Playing With, Not Against, Your Bankroll
Saturday, April 02, 2005
Last night, my friend Betsy and I played on PokerRoom, an online poker site I never played on before. While I liked the game play, I was dissappointed with how difficult it was to deposit money. It would not accept my debit card, which works on Golden Palace and other sites. And I swear that Neteller has a personal vendetta against me. So, Betsy was nice enough to deposit $22 into my account, enough for four $5 SNGs.
By the end of the night (2am) I had lost it all, mostly in a .25/.50 limit game. This is a shame. However, I learned a lesson. I like Golden Palace because of the low stakes. Online is not a profitable game for me. Its because of my light bankroll. I'll start with $20 and play $5 tournaments or NL ring games. This may not sound bad, but in fact, its a foolish move. My bankroll, online at least, at $20, cannot handle those quantities. It isn't a horrible ratio, but if I had a larger bankroll and/or played lower level games, I would be in better position to ride out the losing streaks.
I was reading somewhere (don't recall where exactly) that many players online play at a level, win some money, and then go up to a higher level. They do this hoping to compound their winnings. But in fact, what they end up doing is going broke. It is because the players are creating a psuedo tournament style game, where the blinds (or in this case, the buy-ins) are getting higher and higher, thus forcing players to go broke at some point or another.
It was an interesting article. After playing last night I realized that I was one of those players constantly raising my stakes with my wins. I have to start playing WITH my bankroll, rather than AGAINST it.

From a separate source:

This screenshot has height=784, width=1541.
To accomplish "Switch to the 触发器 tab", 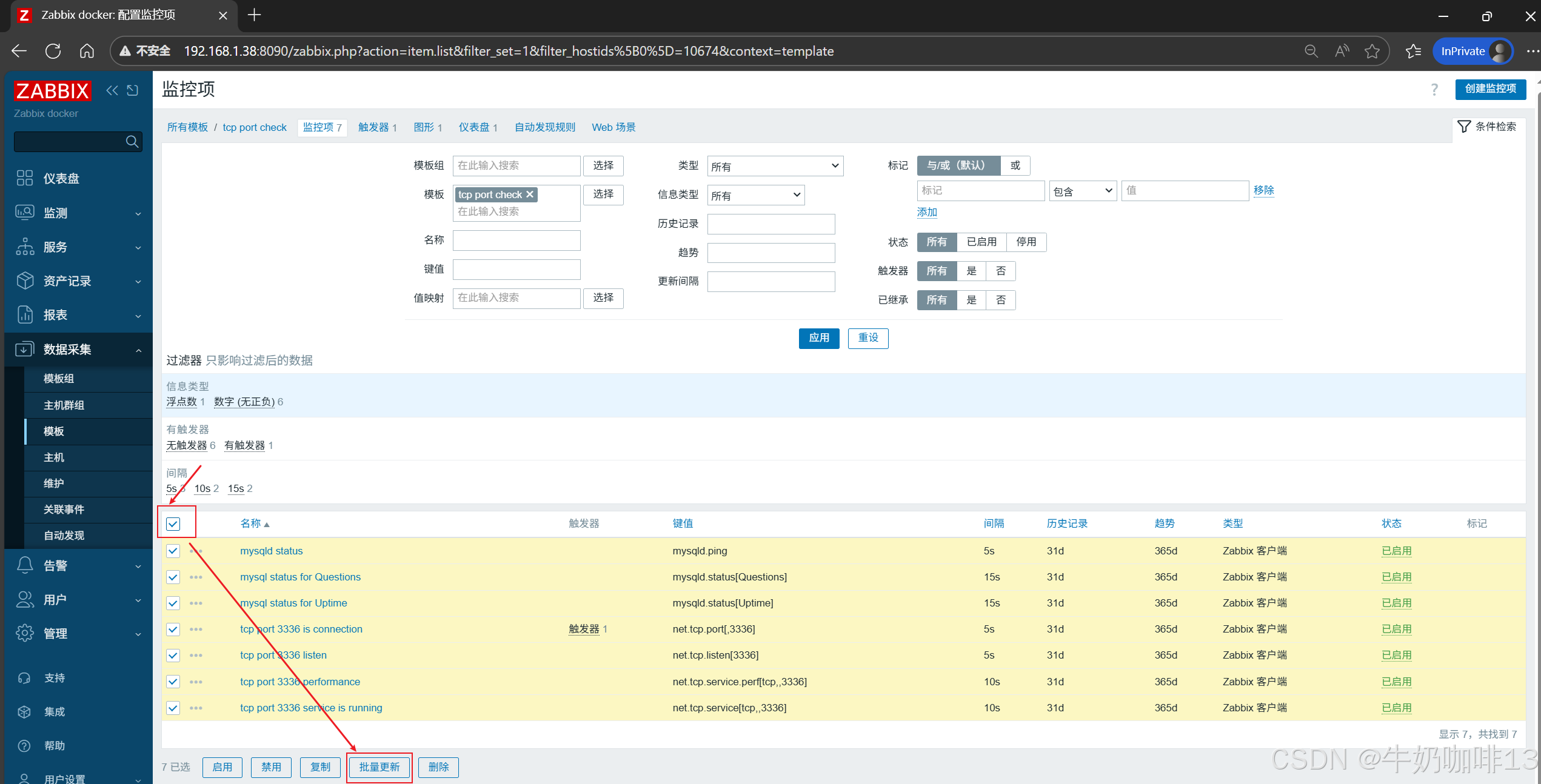I will 373,127.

This morning, I had about $2.90 in my Golden Palace account. I've been playing .05/.10 limit, with $2 buy in. Its very low stakes, but with a $2 buy in, and my short bankroll generally, it is a smart move. I sit at a table with 40x the big blind, and I know that in a given hand heads up, I can limit myself to losing .30, about 1/10 of my total bankroll. (Of course, I play to win, but exposure should be considered).
So, there you have it. I'm now at about $5 on Golden Palace. My limit game is improving, hopefully. On Monday, I go against Desi's game, which will be my first real post-Vegas trial. I can't wait.
Vegas Steak Dinner
Friday, April 01, 2005
In Vegas, we were told of a place with a $4.95 Steak Dinner. Well, we went to that place, called Ellis Island, and we were happily surprised. This was the best meal of the trip. Note, the Soup or Salad is not pictured.

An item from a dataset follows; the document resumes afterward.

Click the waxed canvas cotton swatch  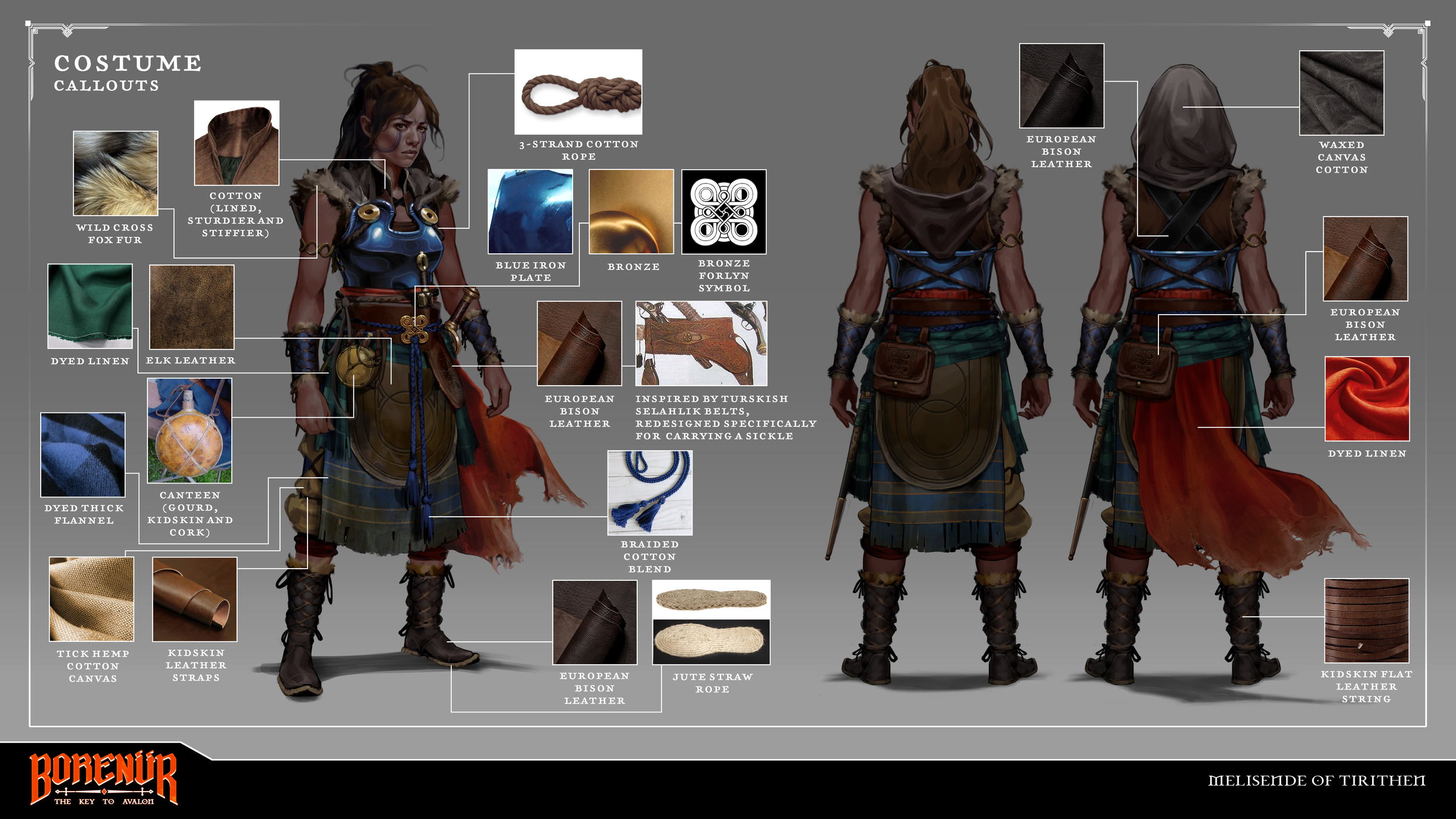tap(1341, 93)
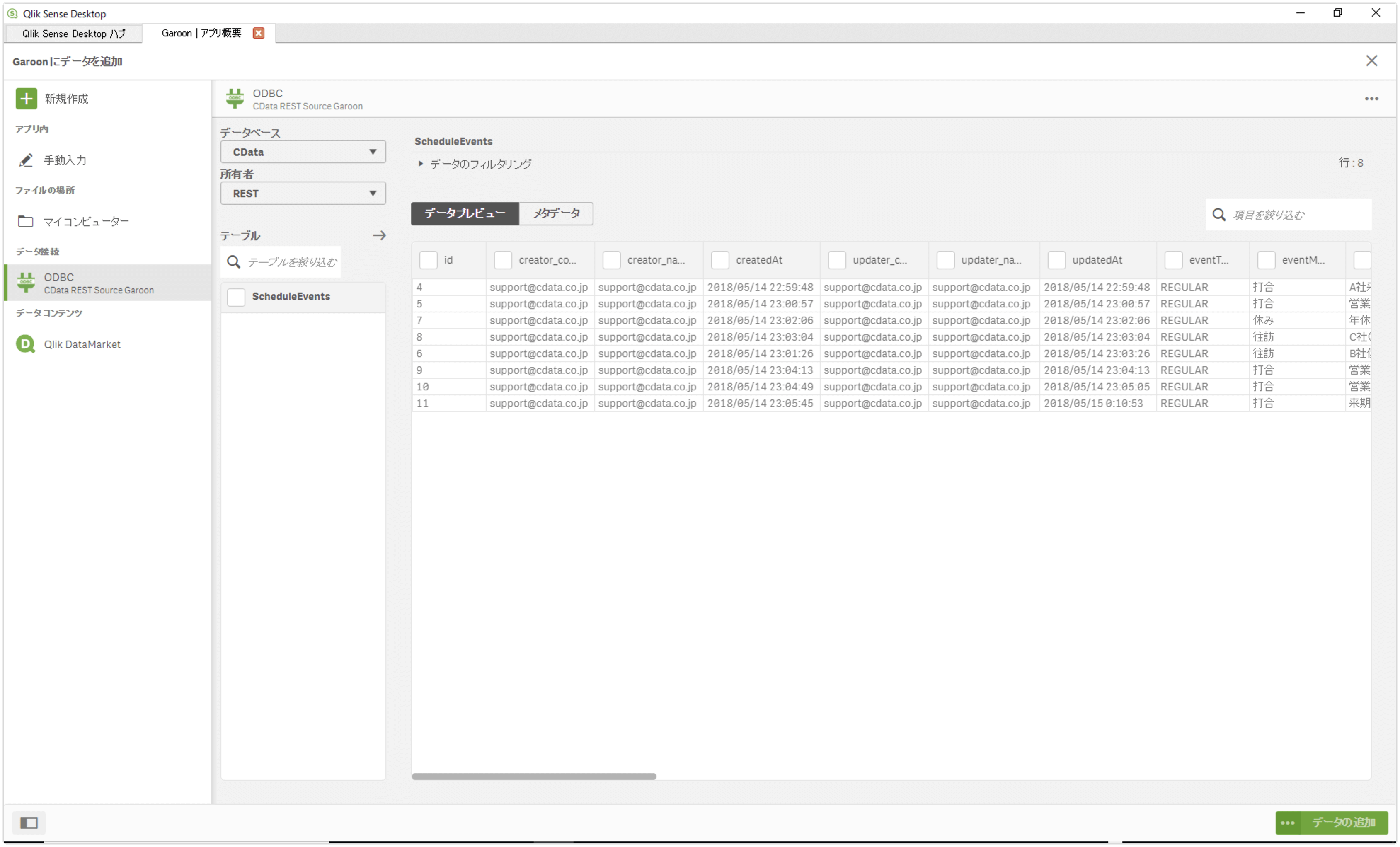Select the pencil icon for 手動入力

coord(26,160)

Yesterday, I dipped my toes into the poker waters, for the first time since my ego-crushing, profit-draining trip to Vegas. I played in an extremely low-limit limit hold'em game. Low limit as in .05/.10. Granted, such amounts are ridiculous. But I only have about $3 in my Golden Palace account, and given my recent Vegas loss, I was not anxious to put in any more (we'll see about tonight, though). After about 20-30 minutes of play, I was interrupted by Kim, my fiance'. This was fine by me, as my playing was merely an effort to dip my toe into the pool of poker to see if I was ready to get back to swimming. I ended about even, which is fine by me, since limit isn't my game, and at one point I had been down a whole $1.50!

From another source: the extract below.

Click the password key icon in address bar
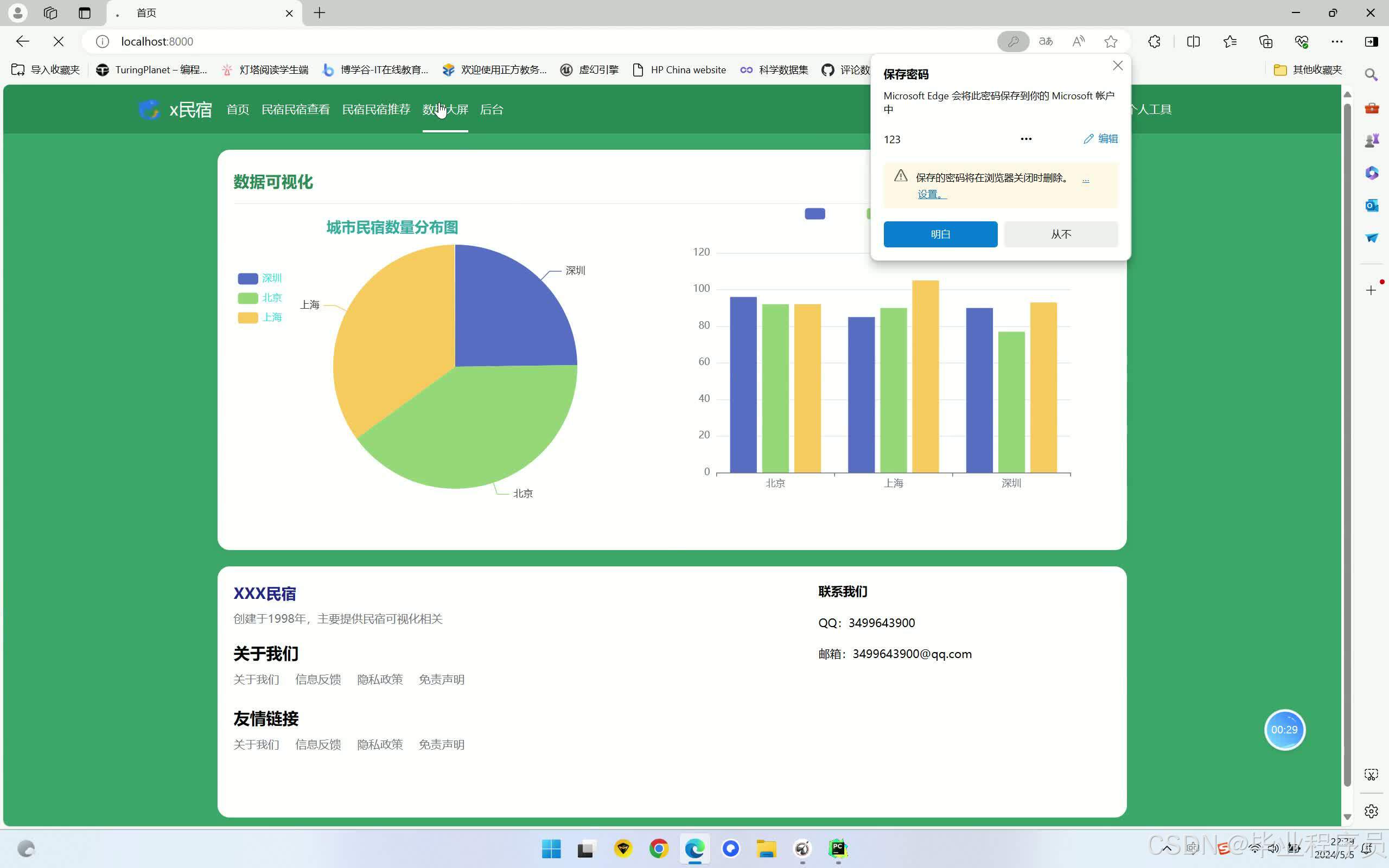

Let me take this time to apologize to Limit Hold'em. In a past post, I insulted Limit as being checkers to no limits chess. I still agree with that statement, generally. However, I see a great benefit in limit, especially after my casino play. In limit, I can control my losses. Note, I can't control my winnings, like in no limit, when I can push players out for a small pot, or push them in, for a large pot. But in limit, I can call down a player without fear of losing too much. I can know, more or less, that if I keep check-calling, I'll lose x amount, if my hand doesn't hit, or I'm playing against the nuts. So, it seems to me that Limit has its uses. I will play some more in the near future, hopefully, and see how it goes. A little limit, a little no limit. A virtual shmorgesboard of poker flavors. I can't wait. Happy Poker!